In 2011, the art series Art Babes was launched during the international art fair Art Rotterdam. This was a collaboration with photographer Jeronimus van Pelt, showing photographs of female art professionals posing as sex objects. The women included art theorists, artists, curators and a museum director. The idea was to investigate whether society would allow female intellectuals to present themselves as having a sexual identity. The project stirred a lot of debate and received much media interest. The editor of Kunstbeeld magazine chose Art Babes as ‘the least appreciable art work of the international art fair’.

=== Tabloid with Frits Bolkestein ===

In 2011, Samson produced a tabloid in collaboration with Frits Bolkestein, a retired prominent liberal politician. The paper presented the documentation of a ‘pamper day’ to which Bolkestein was treated by the artist in Rotterdam’s museum district. The tabloid was published recently after Frits Bolkestein – at a demonstration against budget cuts for culture – had pleaded for more government spending on art and culture; albeit by cutting back on development aid.
In 2011, the Wiarda Beckman Foundation – the scientific bureau of the Dutch labour party – invited Samson to publish works of art in their monthly magazine Socialism & Democracy. In the end, the editors of the magazine refused to publish his selection. In their view, the images of Art Babes and Frits Bolkestein were too right-wing. The rejection made the national news.

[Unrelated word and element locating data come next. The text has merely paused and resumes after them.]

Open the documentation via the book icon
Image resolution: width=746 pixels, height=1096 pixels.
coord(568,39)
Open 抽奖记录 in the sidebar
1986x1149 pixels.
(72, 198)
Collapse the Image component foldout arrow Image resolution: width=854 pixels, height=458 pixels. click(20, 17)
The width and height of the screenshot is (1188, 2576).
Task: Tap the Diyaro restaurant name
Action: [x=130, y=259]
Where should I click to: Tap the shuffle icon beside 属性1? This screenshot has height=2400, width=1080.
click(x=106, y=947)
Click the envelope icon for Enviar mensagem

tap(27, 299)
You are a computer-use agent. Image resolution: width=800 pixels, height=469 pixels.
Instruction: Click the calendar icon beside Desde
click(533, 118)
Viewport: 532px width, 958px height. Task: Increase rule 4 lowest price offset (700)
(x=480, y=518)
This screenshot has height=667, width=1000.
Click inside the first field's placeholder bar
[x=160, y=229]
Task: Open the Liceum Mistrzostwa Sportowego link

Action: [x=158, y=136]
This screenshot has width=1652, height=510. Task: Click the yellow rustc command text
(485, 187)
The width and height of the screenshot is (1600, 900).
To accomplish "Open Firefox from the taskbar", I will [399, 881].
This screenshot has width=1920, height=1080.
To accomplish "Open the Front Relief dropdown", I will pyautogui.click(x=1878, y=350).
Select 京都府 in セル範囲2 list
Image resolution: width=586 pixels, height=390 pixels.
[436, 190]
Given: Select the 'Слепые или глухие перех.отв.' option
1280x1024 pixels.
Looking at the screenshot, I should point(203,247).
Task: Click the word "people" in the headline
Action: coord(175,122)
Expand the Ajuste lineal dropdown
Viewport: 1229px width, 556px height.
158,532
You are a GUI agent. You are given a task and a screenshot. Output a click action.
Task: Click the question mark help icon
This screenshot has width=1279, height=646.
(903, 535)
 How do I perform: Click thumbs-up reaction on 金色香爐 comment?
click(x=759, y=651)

=== Showing one's colours ===

In 2008, Samson asked hundreds of schoolboys and schoolgirls to compose letters in which he would cancel his membership of the PVDA (the Dutch labour party). The pupils were asked to give a motivation why the artist no longer wished to be a party member. All these letters, signed by Samson, were sent to the party headquarters. This educational project, entitled "Showing one's colours", was part of the educational programme of exhibition space TENT in Rotterdam.

== Trivia ==
In 2011, Samson was asked by the Wiardi Beckman Foundation to publish a number of works of art in the monthly magazine 'Socialism & Democracy'. The editors of the magazine ultimately refused to publish the selection. In the eyes of the scientific bureau of the PVDA, the images were considered to have a right-wing character.